Isolation poses one of the biggest risks for elderly, often expediting aging, the onset of disease, and depression. JDC’s Warm Homes program in Ukraine and many countries throughout the former Soviet Union helps elderly Jews battle the symptoms of loneliness. Providing the care of a coordinator to see after the participants and modest funding for food, JDC ensures that seniors come together on a weekly basis to converse, share sweets, and celebrate Jewish holidays and birthdays as a community.

For many participants, this group becomes their new family, as waves of emigration have taken their relatives abroad and left many of them otherwise alone. “We care for one another whenever needed, and given that we’re all over 70 years old, the occasions arise often,” Anya explains.

Bela, the coordinator for this group, arrives with fresh fruit and treats, and gives each person at the table a warm hug. She’s been a coordinator in Kiev for 13 years and visits with this group are a highlight of her week. “They sing Yiddish songs, talk, and recite poetry together (an important and longstanding tradition here). Often they’ll discuss recipes and then prepare them for their joint celebrations. The warmth you feel entering this home emanates from Anya and brightens each of our days.”

“I couldn’t do any of this without help from the Hesed,” Anya responds. “The care and support we get from Hesed is beyond compare.”

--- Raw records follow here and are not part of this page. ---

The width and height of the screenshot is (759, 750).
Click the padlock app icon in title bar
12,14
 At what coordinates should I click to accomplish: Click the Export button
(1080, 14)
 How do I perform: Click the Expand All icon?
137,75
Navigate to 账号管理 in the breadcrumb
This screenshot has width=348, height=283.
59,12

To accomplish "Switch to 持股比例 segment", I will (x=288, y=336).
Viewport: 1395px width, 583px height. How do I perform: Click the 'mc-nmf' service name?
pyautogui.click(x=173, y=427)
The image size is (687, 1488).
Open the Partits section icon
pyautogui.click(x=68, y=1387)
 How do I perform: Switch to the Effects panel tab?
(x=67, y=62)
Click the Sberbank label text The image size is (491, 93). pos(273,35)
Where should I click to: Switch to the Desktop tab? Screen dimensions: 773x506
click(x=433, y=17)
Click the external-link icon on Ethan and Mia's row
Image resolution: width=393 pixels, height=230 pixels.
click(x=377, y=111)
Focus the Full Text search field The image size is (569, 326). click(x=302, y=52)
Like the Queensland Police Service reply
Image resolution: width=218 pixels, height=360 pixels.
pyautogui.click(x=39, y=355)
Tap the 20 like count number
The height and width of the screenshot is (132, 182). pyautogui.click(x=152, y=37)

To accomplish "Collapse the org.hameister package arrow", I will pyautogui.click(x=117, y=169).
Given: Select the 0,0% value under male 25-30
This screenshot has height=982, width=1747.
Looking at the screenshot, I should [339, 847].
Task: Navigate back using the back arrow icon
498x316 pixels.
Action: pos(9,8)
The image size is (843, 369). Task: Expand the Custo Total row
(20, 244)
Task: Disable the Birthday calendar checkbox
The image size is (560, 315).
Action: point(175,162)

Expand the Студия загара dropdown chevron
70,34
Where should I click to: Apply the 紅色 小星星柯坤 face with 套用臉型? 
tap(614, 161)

At this particular Hesed in Kiev, thousands of Jewish seniors benefit from a myriad of programs, such as consultations with volunteer doctors, assistance for the hearing and visually impaired, free medications and loans of medical equipment, and emergency financial support for surgeries and high medical expenses. There are also hot meals, social and cultural activities, an expansive Jewish library, and a Day Center where elderly Jews convene for discussions, activities, and holiday celebrations. For those who cannot come in person but are in need, Hesed welfare centers like this one provide food delivery, winter relief supplies, and regular home care.

Above all, Hesed programs throughout the region ensure that no elderly Jew here ever feels isolated or alone.

“The very idea that people who don’t even know us care for us is incredible,” Anya says. “And we pay it forward, every time we visit the Hesed, where we each give what we can in tzedakah. This is the Jewish way.”